*** DATA FOR ANALYSIS ***

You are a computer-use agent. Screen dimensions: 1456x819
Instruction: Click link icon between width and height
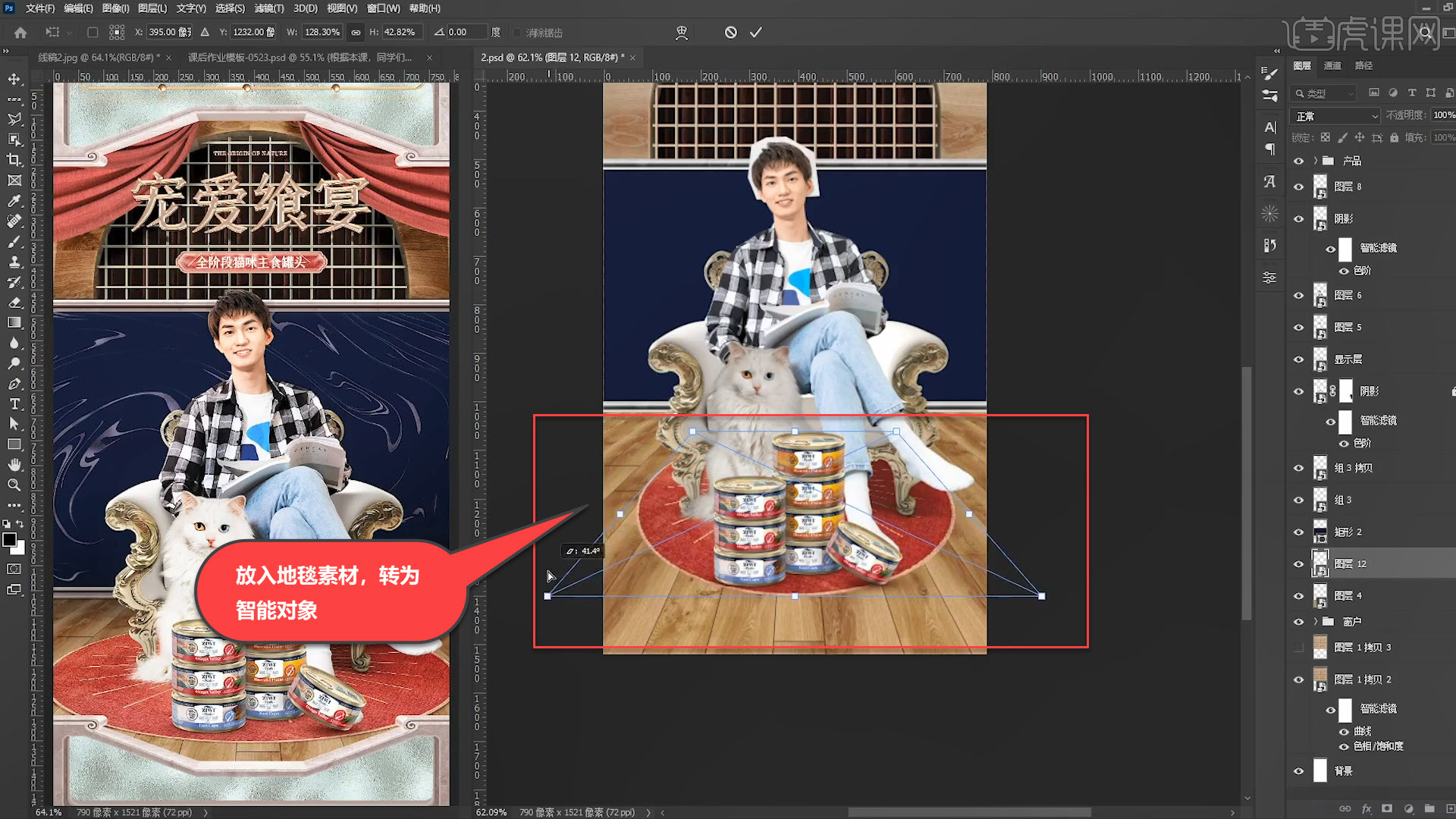(x=356, y=33)
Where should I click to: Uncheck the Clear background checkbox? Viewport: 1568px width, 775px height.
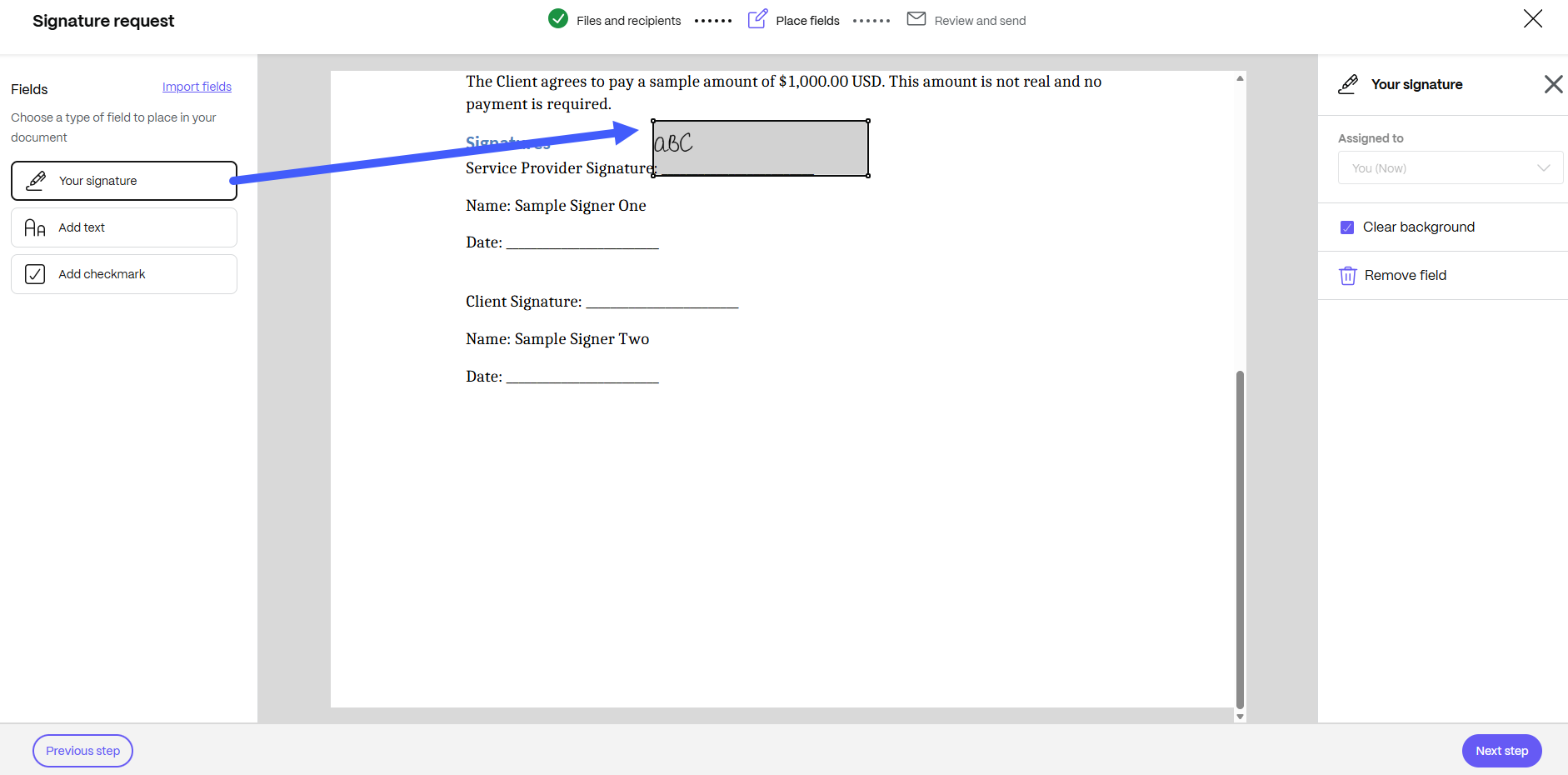click(x=1347, y=227)
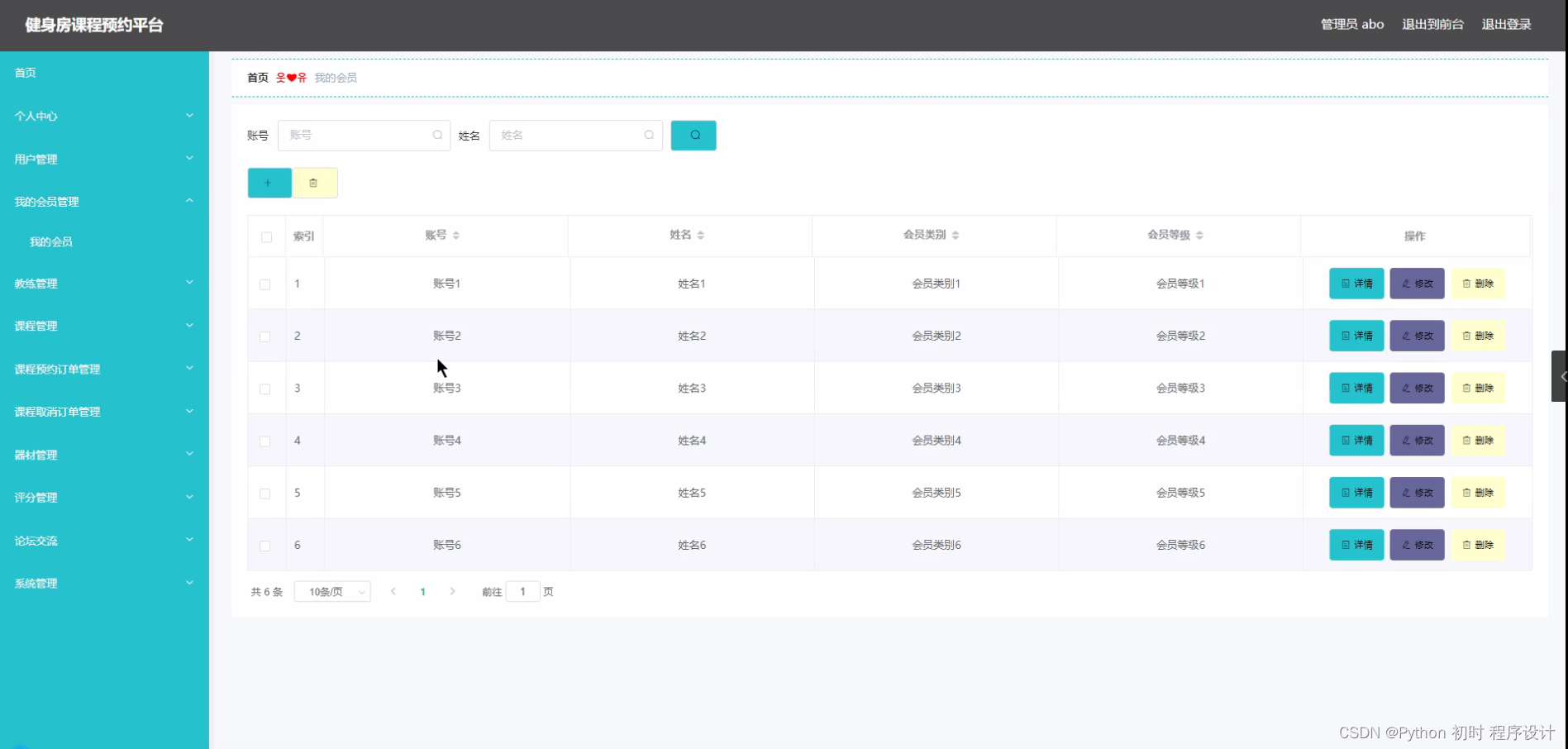Click the trash delete icon button
Screen dimensions: 1568x749
[x=314, y=182]
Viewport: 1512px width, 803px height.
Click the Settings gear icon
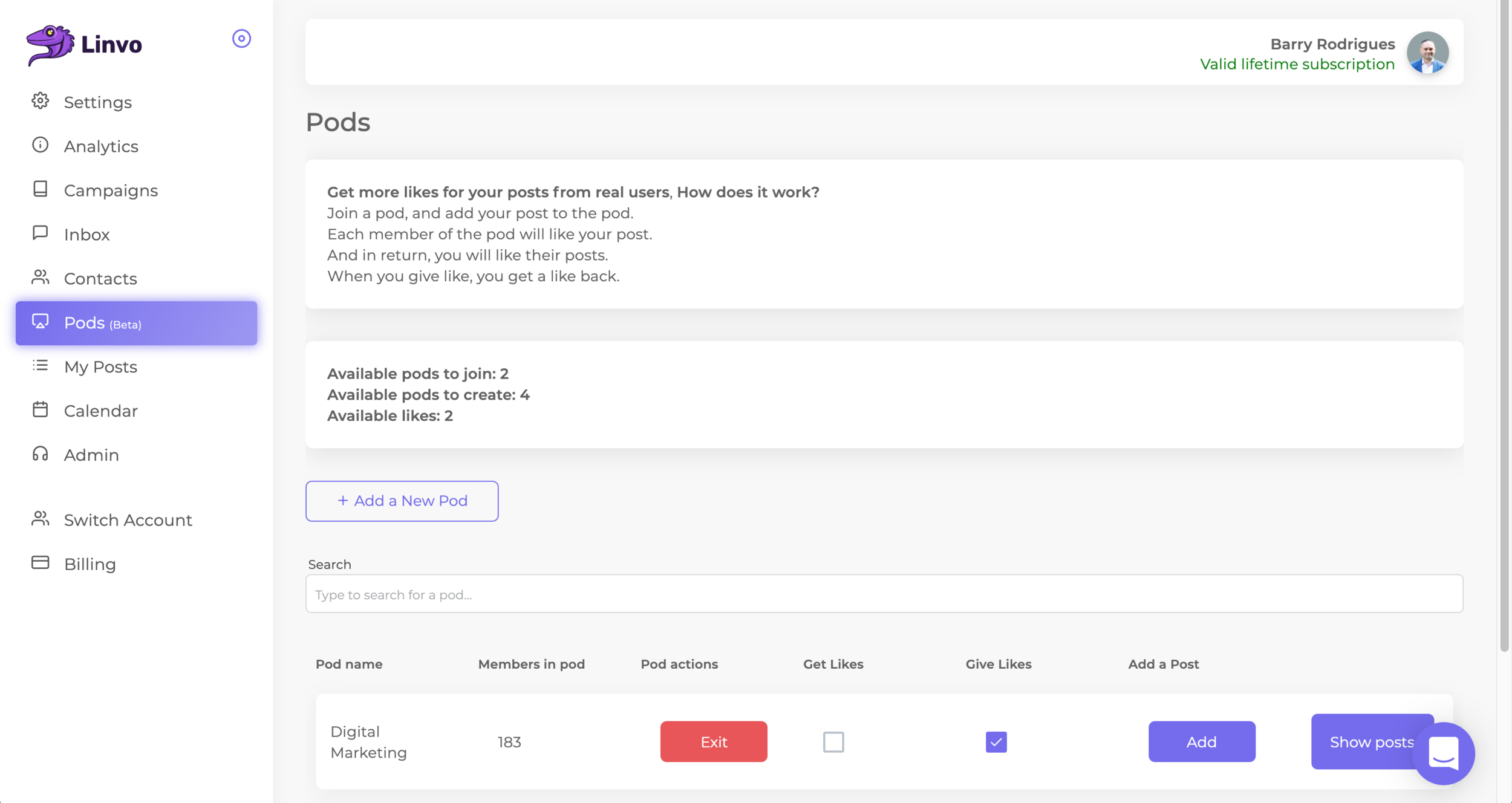click(40, 101)
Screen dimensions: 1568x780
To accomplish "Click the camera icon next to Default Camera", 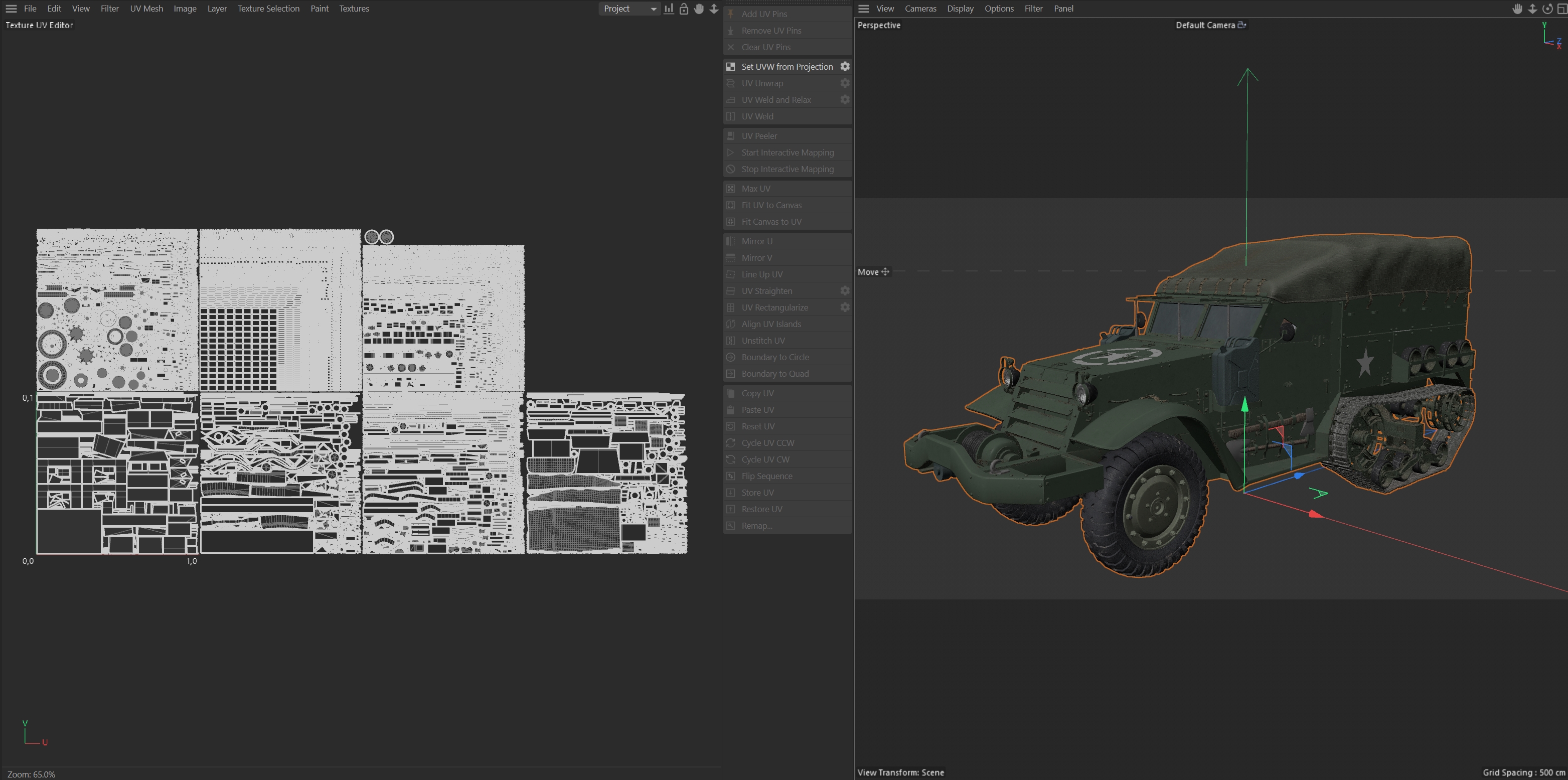I will [x=1242, y=25].
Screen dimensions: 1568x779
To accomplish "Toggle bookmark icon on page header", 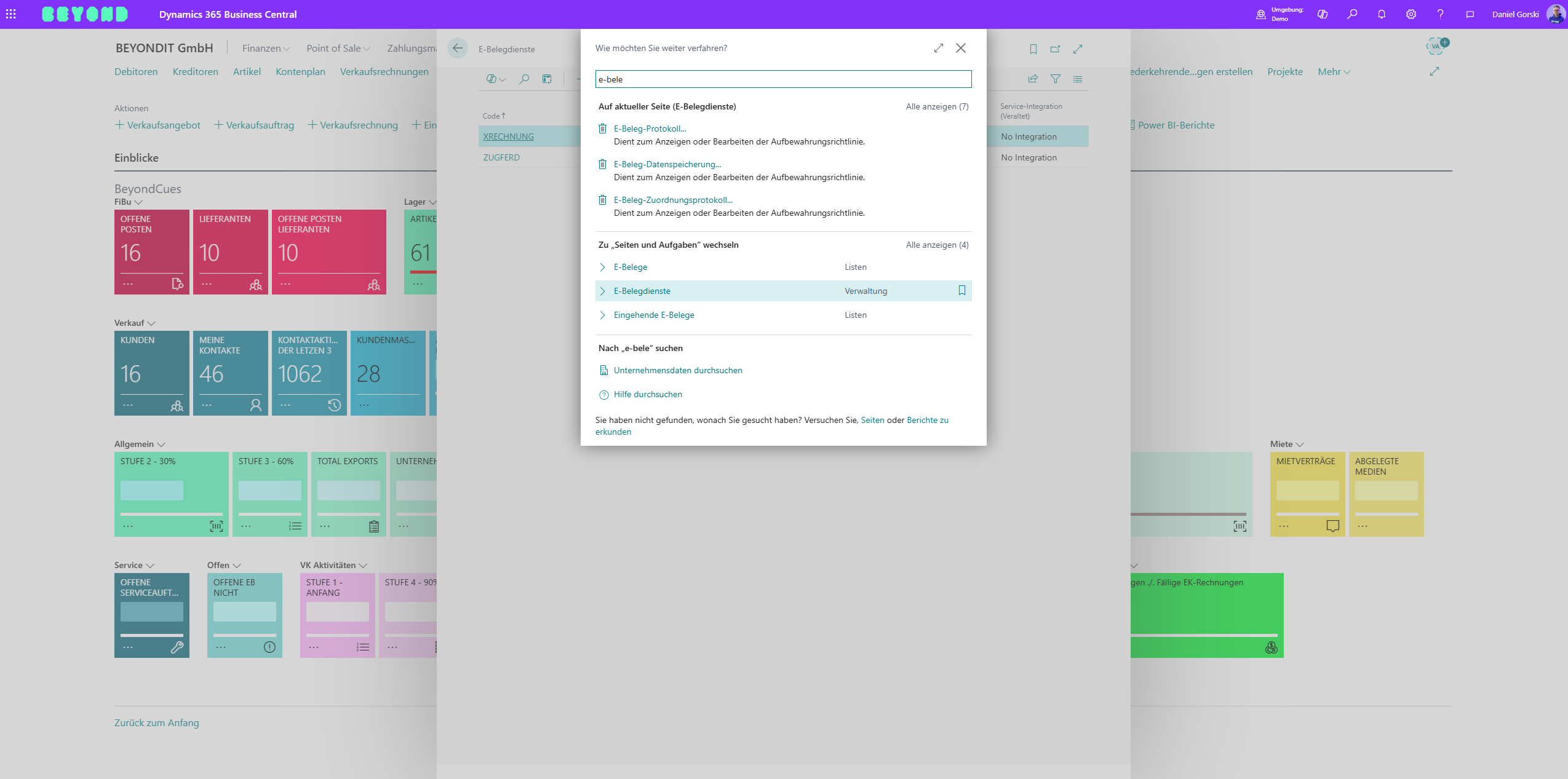I will point(1033,49).
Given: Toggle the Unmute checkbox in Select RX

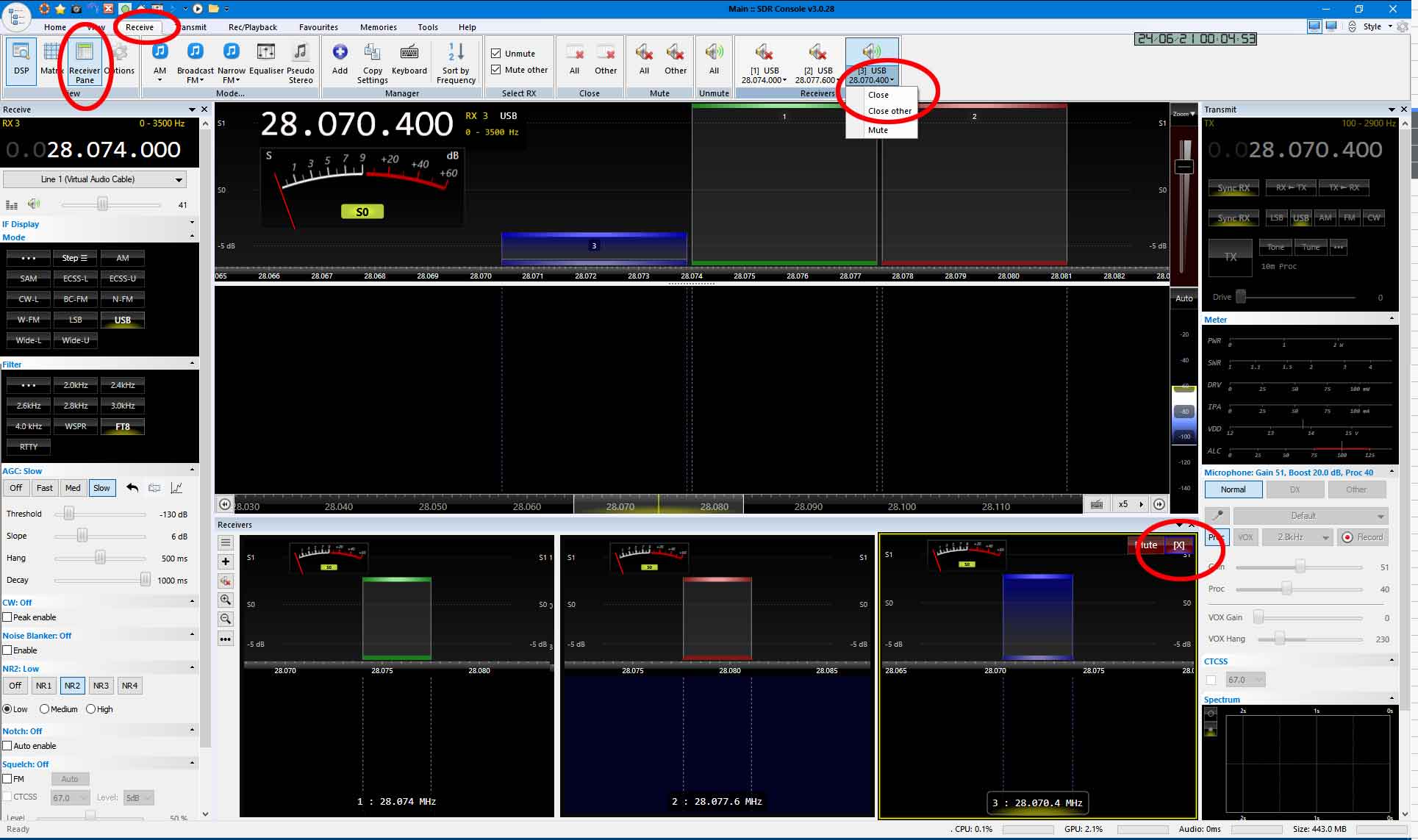Looking at the screenshot, I should (496, 54).
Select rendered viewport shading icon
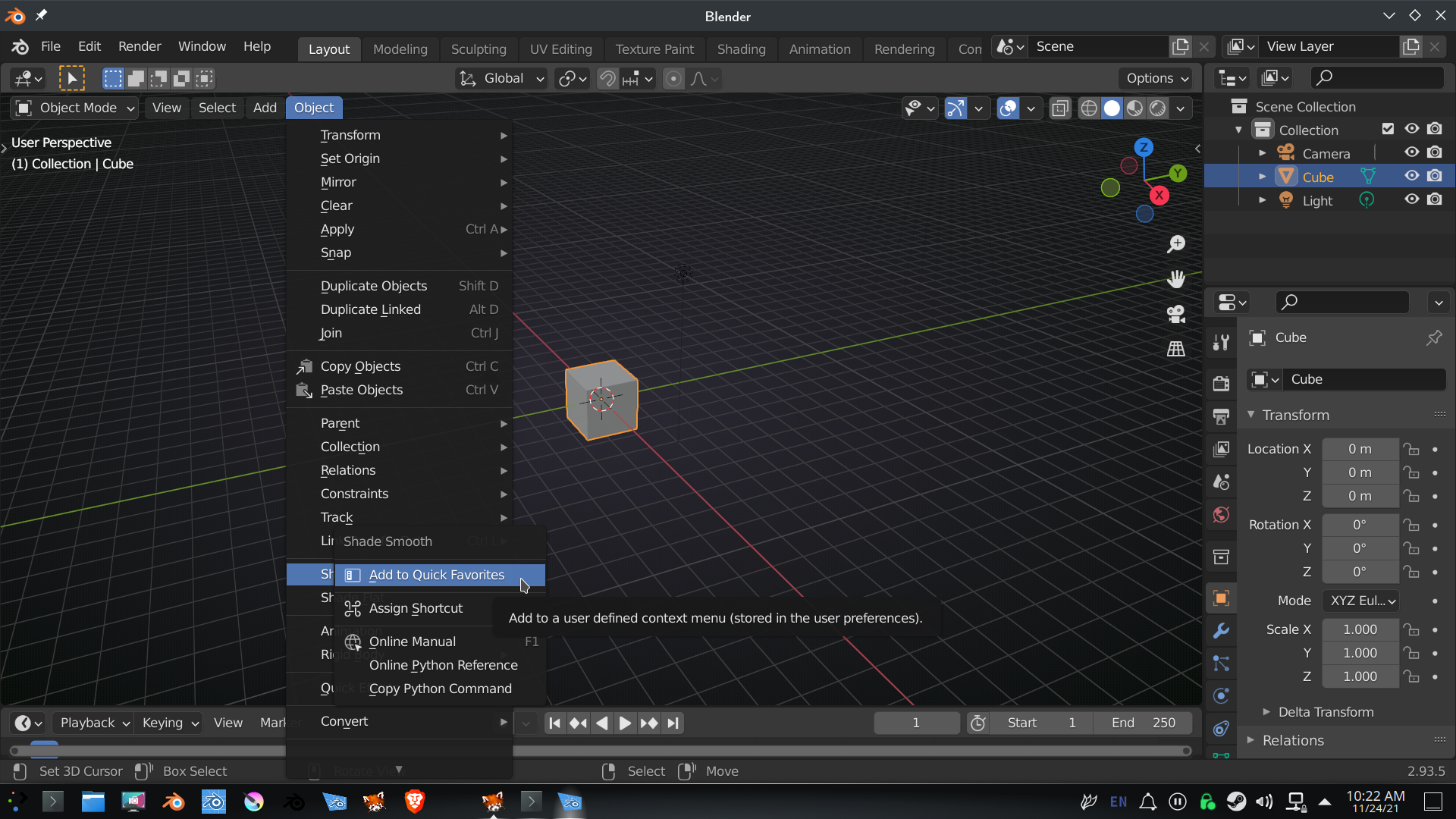 click(1157, 108)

*** End of DATA FOR ANALYSIS ***

- _WORK TO COMPLETE_:
What is needed is an exact copy of the lines from the beginning of the data through the line containing "Viewport: 1512px width, 803px height.", both included, without any pictures.

- _RESPONSE_:
You are a computer-use agent. Screen dimensions: 1456x819
Instruction: Click link icon between width and height
(x=356, y=33)
Where should I click to: Uncheck the Clear background checkbox? Viewport: 1568px width, 775px height.
click(x=1347, y=227)
Click the trash delete icon button
Screen dimensions: 1568x749
[x=314, y=182]
Viewport: 1512px width, 803px height.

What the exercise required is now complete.